Expansion of Endourology Program Improving Outcomes for Patients
February 05, 2021
UH Urology Institute focuses on new techniques and research to improve care
Innovations in Urology | Winter 2021
With the addition of Amihay Nevo, MD as chief of endourology, University Hospitals Urology Institute continues to find new ways to use minimally invasive techniques to treat common urological problems and to research ways to improve patient care.
BUILDING A WORLD-CLASS ENDOUROLOGY PROGRAM
The prevalence of kidney stones and Benign Prostatic Hyperplasia (BPH), which affects half of all men 60 and older, means there is a vast pool of patients who could potentially benefit from new technologies and a broad range of treatment options.
“The endourology division of the Urology Institute is already a long-standing, trusted partner for kidney stone treatment, and our clinicians have been recognized for excellence in BPH procedures, such as UroLift and Greenlight. We also have the highest volume of HoLEP procedures in the state of Ohio,” Dr. Nevo says. “We’re continuing to build on our foundation of clinical expertise by focusing on patient care, new technology and research discoveries that will define new ways to treat patients and offer them multiple treatment options at our regional hospitals, close to where our patients live and work.”

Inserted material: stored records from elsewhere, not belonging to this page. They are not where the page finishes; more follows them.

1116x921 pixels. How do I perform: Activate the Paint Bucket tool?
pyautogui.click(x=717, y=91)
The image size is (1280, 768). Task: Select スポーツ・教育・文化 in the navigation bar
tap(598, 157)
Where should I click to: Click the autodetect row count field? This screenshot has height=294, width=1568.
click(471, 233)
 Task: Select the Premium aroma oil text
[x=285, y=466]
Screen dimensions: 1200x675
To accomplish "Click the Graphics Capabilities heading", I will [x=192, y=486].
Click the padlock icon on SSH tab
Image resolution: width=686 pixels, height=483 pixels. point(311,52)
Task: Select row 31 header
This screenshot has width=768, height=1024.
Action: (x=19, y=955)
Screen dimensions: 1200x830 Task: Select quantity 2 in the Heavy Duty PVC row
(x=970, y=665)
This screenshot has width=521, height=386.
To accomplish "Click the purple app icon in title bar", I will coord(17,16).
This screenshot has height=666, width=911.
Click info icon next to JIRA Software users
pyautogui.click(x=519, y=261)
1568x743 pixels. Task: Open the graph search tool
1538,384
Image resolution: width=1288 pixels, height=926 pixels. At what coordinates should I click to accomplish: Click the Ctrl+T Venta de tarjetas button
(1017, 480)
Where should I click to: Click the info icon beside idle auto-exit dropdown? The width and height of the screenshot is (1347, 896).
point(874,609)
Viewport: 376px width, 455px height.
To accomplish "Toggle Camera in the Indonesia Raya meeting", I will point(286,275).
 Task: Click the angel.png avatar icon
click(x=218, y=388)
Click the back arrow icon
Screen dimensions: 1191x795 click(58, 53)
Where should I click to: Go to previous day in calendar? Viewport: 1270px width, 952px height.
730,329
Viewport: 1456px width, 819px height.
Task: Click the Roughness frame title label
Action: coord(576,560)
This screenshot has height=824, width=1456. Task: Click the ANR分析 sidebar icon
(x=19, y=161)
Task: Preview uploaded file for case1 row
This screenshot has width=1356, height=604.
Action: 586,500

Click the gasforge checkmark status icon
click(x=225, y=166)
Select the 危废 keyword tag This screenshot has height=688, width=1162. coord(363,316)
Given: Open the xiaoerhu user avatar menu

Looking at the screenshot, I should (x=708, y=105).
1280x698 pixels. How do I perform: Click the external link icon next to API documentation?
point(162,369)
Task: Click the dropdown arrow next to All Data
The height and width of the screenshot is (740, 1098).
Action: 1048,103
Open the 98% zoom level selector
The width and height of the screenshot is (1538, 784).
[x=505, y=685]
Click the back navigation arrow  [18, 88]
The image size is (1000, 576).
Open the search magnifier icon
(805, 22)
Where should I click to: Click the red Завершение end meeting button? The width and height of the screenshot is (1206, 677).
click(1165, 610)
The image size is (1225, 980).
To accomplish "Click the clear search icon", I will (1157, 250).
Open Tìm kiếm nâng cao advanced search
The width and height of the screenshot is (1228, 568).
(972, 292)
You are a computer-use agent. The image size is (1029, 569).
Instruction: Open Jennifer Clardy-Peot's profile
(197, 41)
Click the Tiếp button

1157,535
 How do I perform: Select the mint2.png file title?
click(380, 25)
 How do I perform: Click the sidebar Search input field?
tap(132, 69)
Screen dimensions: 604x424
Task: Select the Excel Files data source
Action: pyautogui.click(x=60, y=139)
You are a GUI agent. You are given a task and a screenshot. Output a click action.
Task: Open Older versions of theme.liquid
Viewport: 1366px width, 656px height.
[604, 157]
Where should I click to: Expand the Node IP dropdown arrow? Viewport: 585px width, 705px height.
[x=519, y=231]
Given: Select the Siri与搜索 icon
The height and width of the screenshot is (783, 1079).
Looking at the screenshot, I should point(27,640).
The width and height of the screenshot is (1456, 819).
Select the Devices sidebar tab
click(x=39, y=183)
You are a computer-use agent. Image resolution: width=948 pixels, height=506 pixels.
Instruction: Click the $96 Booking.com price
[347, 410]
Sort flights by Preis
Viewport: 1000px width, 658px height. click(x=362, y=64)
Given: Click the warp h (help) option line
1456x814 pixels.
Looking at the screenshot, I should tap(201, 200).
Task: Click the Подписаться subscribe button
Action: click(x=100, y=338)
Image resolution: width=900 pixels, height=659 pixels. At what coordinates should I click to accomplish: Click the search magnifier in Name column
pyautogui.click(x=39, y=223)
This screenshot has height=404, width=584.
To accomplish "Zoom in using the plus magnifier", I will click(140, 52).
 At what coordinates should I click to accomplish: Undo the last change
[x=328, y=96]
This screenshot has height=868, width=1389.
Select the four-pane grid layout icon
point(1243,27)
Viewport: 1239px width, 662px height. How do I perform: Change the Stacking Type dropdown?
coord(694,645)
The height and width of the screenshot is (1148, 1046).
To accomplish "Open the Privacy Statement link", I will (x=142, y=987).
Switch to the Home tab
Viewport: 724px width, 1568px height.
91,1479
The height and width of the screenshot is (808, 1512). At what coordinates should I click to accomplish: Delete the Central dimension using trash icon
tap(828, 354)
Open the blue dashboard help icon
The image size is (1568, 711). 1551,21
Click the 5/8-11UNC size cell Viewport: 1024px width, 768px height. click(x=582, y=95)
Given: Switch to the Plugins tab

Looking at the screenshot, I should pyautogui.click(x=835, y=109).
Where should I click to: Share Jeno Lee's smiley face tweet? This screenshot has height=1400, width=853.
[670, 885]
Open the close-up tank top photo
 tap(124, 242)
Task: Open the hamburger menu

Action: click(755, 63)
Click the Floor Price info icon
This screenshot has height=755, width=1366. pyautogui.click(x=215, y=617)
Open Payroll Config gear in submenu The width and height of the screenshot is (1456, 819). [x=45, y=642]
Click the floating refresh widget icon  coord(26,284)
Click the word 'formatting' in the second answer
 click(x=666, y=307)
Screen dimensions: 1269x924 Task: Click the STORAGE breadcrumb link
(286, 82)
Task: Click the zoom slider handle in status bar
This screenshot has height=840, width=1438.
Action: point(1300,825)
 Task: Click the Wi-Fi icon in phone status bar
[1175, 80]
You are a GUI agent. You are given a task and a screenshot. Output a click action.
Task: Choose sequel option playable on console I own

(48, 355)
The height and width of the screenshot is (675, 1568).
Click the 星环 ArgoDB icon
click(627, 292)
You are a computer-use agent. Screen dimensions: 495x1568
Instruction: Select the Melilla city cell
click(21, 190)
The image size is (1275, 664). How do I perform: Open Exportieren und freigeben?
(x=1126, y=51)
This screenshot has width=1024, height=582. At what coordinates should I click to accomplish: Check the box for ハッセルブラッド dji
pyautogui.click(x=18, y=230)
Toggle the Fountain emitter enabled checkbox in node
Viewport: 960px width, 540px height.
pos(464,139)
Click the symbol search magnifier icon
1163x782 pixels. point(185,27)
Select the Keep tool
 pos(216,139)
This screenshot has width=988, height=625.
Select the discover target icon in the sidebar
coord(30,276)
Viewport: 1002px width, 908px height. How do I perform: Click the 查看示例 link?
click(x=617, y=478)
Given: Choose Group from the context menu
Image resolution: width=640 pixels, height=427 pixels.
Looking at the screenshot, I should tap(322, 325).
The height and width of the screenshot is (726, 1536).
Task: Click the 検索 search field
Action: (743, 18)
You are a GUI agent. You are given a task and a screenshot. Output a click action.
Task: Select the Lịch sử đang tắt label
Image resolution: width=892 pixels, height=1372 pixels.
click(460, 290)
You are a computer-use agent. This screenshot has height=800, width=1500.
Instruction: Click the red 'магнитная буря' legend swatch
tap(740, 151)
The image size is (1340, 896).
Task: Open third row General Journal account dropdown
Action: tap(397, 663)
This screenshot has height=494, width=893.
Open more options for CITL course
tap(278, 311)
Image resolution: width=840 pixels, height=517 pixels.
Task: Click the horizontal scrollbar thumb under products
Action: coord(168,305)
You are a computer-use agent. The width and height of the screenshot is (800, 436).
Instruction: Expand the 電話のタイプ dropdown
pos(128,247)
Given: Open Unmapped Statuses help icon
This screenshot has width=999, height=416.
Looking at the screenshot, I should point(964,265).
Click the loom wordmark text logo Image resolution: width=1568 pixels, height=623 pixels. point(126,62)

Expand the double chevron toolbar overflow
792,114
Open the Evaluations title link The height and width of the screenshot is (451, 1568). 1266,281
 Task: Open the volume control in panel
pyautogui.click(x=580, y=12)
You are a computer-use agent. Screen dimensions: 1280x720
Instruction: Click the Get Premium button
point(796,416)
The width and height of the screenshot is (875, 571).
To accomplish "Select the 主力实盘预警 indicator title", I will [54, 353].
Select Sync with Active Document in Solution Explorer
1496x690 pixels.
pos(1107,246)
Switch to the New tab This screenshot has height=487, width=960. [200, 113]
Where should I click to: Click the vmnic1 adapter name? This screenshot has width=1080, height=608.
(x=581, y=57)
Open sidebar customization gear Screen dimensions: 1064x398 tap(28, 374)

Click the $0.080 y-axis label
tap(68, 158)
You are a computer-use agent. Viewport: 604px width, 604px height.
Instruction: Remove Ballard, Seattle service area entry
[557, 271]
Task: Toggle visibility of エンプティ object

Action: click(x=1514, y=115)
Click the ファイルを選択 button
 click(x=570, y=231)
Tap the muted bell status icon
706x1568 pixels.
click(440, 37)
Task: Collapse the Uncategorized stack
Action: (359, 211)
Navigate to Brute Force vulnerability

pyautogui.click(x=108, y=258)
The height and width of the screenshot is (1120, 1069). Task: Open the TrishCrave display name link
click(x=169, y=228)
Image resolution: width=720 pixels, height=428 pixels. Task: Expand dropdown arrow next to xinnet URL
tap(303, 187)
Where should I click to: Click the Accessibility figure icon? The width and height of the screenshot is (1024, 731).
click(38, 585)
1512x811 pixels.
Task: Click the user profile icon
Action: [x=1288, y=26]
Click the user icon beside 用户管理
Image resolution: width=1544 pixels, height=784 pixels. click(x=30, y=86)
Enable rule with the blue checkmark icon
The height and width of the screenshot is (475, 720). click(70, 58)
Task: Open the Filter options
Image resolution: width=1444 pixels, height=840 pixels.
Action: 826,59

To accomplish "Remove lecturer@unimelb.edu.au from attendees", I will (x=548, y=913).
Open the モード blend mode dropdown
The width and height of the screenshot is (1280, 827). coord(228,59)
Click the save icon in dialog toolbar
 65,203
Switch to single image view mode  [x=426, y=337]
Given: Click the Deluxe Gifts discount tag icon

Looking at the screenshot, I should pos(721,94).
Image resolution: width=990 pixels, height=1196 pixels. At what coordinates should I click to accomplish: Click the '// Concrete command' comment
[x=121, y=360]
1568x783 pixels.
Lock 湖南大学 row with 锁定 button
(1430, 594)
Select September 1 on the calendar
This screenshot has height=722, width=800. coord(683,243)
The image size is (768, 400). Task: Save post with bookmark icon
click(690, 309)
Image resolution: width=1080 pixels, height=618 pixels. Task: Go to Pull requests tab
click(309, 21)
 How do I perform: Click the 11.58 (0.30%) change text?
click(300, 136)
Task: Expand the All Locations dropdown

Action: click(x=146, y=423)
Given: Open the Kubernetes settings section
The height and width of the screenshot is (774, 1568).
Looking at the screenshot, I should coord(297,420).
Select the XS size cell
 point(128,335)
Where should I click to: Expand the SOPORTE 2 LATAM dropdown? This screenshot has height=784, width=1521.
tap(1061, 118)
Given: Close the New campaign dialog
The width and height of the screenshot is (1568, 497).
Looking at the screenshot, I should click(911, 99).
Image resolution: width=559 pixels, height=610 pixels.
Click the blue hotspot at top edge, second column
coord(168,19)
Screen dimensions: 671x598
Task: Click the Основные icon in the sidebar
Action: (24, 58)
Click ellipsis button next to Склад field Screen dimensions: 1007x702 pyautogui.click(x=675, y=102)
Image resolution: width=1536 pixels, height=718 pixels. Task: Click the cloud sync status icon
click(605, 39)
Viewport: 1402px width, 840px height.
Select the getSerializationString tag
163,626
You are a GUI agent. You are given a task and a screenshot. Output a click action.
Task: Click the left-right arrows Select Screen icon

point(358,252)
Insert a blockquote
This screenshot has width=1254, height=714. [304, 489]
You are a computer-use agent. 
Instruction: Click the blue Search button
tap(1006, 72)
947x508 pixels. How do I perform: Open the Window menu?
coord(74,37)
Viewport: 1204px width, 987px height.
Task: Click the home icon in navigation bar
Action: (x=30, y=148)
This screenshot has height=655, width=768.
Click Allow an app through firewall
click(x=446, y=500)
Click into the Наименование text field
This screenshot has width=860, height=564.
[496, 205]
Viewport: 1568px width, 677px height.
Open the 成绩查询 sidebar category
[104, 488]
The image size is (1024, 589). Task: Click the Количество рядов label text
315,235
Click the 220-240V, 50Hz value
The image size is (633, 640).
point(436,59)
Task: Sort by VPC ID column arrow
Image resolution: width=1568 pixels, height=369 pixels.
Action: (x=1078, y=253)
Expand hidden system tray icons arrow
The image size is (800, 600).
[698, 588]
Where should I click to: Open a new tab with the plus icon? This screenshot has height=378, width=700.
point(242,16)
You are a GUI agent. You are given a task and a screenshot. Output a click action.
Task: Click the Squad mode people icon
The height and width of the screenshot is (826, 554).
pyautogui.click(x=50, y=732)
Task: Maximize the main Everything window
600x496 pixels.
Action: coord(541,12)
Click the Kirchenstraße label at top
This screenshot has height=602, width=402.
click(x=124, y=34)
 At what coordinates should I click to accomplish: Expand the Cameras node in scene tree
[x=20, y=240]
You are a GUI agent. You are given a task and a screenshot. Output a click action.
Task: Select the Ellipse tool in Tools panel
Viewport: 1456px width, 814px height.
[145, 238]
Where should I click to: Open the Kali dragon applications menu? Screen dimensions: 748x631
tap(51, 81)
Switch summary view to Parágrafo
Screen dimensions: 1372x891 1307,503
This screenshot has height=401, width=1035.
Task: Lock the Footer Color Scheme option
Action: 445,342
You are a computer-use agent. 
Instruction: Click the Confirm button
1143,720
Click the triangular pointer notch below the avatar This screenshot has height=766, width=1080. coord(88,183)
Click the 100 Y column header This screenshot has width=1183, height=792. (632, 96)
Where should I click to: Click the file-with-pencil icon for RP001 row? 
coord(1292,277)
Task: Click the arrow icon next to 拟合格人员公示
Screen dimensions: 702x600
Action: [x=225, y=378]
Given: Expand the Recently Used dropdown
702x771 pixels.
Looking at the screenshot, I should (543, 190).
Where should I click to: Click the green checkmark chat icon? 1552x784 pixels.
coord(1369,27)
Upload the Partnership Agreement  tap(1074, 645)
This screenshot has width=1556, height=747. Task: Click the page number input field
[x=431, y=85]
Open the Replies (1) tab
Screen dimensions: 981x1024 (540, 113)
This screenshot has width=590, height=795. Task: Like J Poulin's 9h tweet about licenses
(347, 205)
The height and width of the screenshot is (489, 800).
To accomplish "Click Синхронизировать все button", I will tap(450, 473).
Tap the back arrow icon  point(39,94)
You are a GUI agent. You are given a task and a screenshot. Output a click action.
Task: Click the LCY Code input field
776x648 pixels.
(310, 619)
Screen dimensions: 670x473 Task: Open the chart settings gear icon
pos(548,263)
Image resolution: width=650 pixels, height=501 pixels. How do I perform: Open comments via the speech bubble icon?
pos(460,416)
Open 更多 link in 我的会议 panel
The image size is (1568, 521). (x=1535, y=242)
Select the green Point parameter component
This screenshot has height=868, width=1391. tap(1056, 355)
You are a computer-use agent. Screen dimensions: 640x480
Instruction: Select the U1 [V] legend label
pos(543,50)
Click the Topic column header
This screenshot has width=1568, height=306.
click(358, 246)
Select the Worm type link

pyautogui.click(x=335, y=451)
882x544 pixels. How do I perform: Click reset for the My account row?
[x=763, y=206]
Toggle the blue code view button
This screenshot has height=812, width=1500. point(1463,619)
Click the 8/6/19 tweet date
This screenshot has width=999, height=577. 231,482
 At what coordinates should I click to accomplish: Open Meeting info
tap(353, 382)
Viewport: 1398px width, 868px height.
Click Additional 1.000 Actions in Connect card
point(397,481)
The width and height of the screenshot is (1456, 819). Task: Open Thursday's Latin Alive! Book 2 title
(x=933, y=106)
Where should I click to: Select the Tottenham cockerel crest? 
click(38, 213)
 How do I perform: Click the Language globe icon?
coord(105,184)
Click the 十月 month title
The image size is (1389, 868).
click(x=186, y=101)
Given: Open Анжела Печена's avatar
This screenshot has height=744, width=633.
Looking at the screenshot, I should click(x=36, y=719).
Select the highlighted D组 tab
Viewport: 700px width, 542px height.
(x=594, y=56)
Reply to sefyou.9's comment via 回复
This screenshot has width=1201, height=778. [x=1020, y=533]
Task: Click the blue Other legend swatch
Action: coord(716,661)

UH’s comprehensive kidney stone and BPH clinics also offer metabolic evaluations for patients with recurrent stones; minimally invasive therapies for stone treatment, including shockwave lithotripsy, ureteroscopy and percutaneous nephrolithotomy (PCNL). We offer miniPCNL, a less invasive treatment for large stones; Percutaneous access is obtained intraoperatively with ultrasound or fluoroscopy, allowing flexibility and safer, more effective stone clearance.
EVALUATING NEW TECHNOLOGIES
Dr. Nevo, who is also an assistant professor of urology at Case Western Reserve University School of Medicine, thoroughly evaluates and tests new technologies so urologists can personalize their use with patients based on age, anatomy, symptom severity and expectations for the best outcomes.
Laser therapy. Although laser technologies have been around for 20 to 30 years, they have become a critical treatment tool for urologists over the past decade or so.
“Laser technology is safer and the most efficient source of energy we have to treat both kidney stones and BPH,” Dr. Nevo says.
While the newest generations of laser technology offer unprecedented opportunities for treating urologic patients, the data around how best to use them could be more robust. To that end, Dr. Nevo has initiated a study to compare head to head the two leading laser machines.
The Olympus Soltive SuperPulsed Laser System, which uses a thulium fiber laser (TFL), and the Lumenis Moses 2.0 Holmium laser device, show great promise. The new Moses technology has been shown to be far superior to the old technology for BPH, he says, but hasn’t really been demonstrated for stones. The newest TFL technology is smaller, quieter and more ergonomic, but hasn’t been directly compared to the Moses.
“This prospective study will compare the two devices in different clinical scenarios and help us find the most efficient treatments for patients,” Dr. Nevo says. “This research is also important for the urologic community because most clinics will only purchase one machine. We hope our study will help urologists choose which machine is right based on their clinic’s profile of procedures.”
Aquablation. Under the leadership of Irina Jaeger, MD, UH is also evaluating aquablation, a new computer-guided surgery for BPH that offers a very short operating time. This minimally invasive procedure uses heat-free, high-pressure saline to treat BPH, a condition that leads to surgery for approximately one-quarter of men 50 and older with lower urinary tract symptoms.
“This is one of the newest technologies being explored for BPH,” Dr. Nevo says. “It’s the first robotic guided prostate surgery. The computer decides how and when to apply fluid pressure to ablate the prostate.
IMPROVING PATIENT CARE THROUGH PREDICTIVE MODELING
Urinary tract infections (UTIs) are common and concerning so urine cultures are mandatory before any urologic interventions. UTIs occur even when the culture is sterile. Dr. Nevo has initiated a retrospective study to evaluate how well previous urine cultures predict the type and susceptibility of organisms in urologic surgery patients, and how the time until surgery affects the accuracy.
“Patients with foreign bodies often harbor more than one type of bacteria in their urine and the flora changes over time,” he says. “The idea here is to determine when should urine culture be obtained before surgery.”
Dr. Nevo hopes the study will lead to more definitive preoperative guidelines, especially in patients who have a high risk for infection.
“UH is very open minded,” he says. “We continually evaluate our tools and the necessary resources to provide the best possible treatment for patients.”